Я посмотрел в глаза мальчика.
– Вот как сделаем. Вынесешь сам себе приговор – я опять повысил голос, чтобы меня было слышно всем – Либо сам выбьешь из под своих ног скамью, и повиснешь с убийцей сестры. Либо снимай петлю и сходи с эшафота прочь – я вытащил из-за пояса кинжал-бебут, разрезал веревку на руках парня – Но тогда и Жилкова я отпущу.
Народ примолк, вслушиваясь в мои слова. Маша и Державин тоже ошарашенные замолчали. На площади воцарилась полная тишина.
– Афанасий, отойди прочь – я шагнул назад, делая знак Хлопуше.
На лицо Харлова было страшно смотреть. Он одновременно плакал, вглядывался в расширенные глаза Жилкова. Рядом бубнил поп:
– Не по христиански это к самоубийству то склонять.
– Умолкни, батюшка – оборвал священника Хлопуша.
Вся площадь до рези в глазах вглядывалась в искаженное лицо Николая. Я же смотрю на турецкого шпиона. Вижу его одобрительный кивок, даже некоторую ухмылку.
И в этот самый момент раздался вскрик Жилкова и стук упавшей скамейке. Оборачиваюсь, два тела – большое и маленькое хрипят в петле. Но Харлов тут же падает на доски эшафота от лопнувшей веревки. Хлопуша сдергивает ее с шеи парни, поднимает высоко вверх.
– Подрезана! – вздыхают в толпе. Охрана пропускает Максимову, которая бросается к Николаю. У того лопнули сосуды в глазах, он с трудом дышит. Рядом все еще дергается Жилков.
Я не дожидаясь Маши, вздрагиваю Харлова на ноги, тыкаю его как щенка в затихающего соседа по виселице – Живи и помни!
Маша уводит шатающегося парня с эшафота, труп обмякшего Жилкова снимают с виселицы. Подводят Державина с Бибиковым.
– Исполнил я наш уговор? – тихо спрашиваю поэта.
Тот лишь мрачно кивает, показывает взглядом на связанные руки. Режу веревку и ему.

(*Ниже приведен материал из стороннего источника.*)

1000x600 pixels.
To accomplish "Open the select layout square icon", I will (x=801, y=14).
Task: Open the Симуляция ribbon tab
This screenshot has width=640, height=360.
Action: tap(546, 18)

Державин достает из-за пазухи листок бумаги, кланяется в сторону церкви. Встает на край эшафота, запевает:
– Боже царя храни…
Поет громко, с выражением. Народ жадно вслушивается. Тишина стоит полная, абсолютное. Обалдели все. Генерал Бибиков, дворяне, министры…

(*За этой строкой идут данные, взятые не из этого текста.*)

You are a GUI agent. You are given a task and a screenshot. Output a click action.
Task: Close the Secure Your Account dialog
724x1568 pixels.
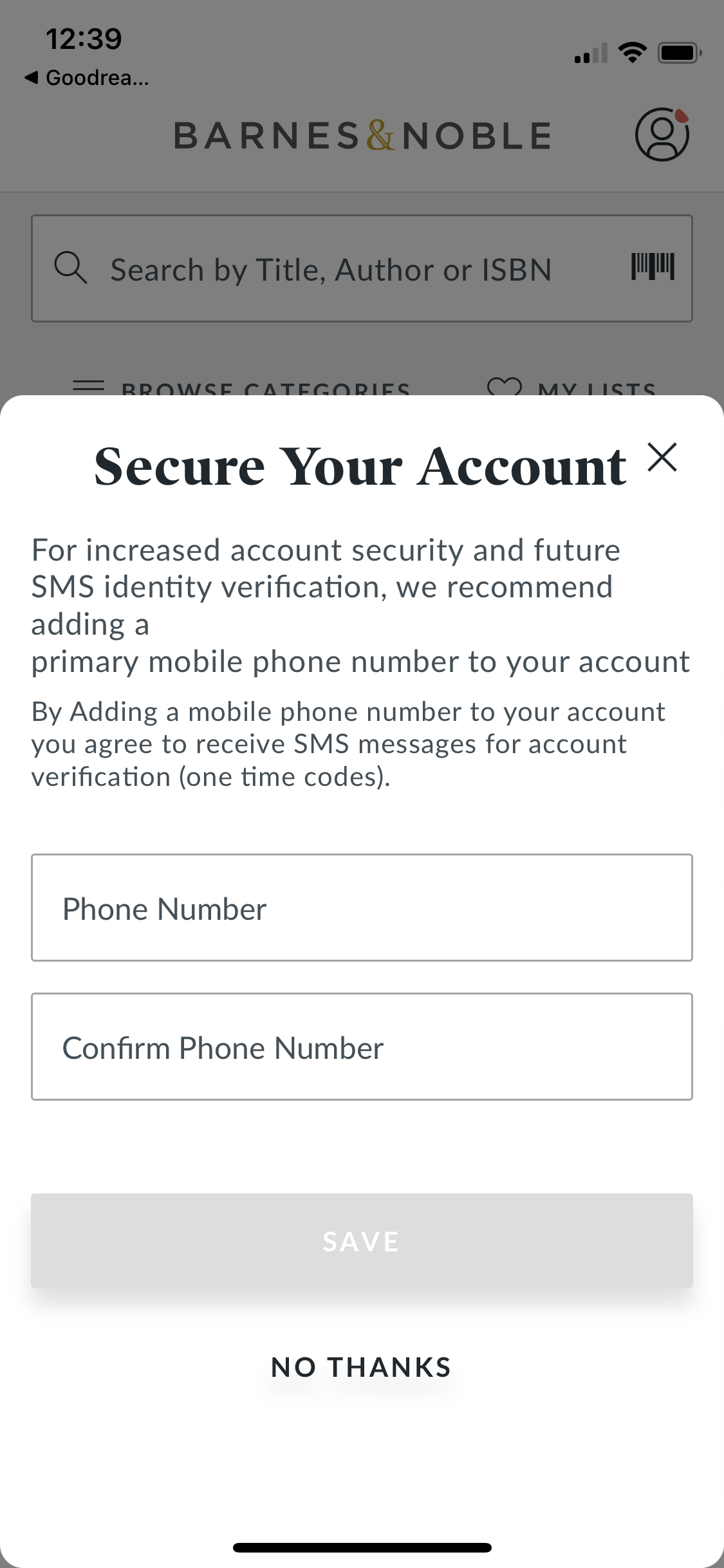click(662, 458)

– Помилуй мя государь. А також всех твоих нерадивых детей.
Мой выход “на сцену”. Я держу театральную паузу, разглядываю народ.
– Ну что, детушки? – обращаюсь к людям – Пощадить?
Впечатленная гимном толпа дружно кричит “Помилуй их, царь-батюшка!”, “Пущай живут”.
– За сей изрядный гимн и покаяние ваше – я поворачиваюсь к Державину – Заменяю вам виселицу каторгой. Живите.
Народ взрывается приветственными криками, поэт криво улыбается.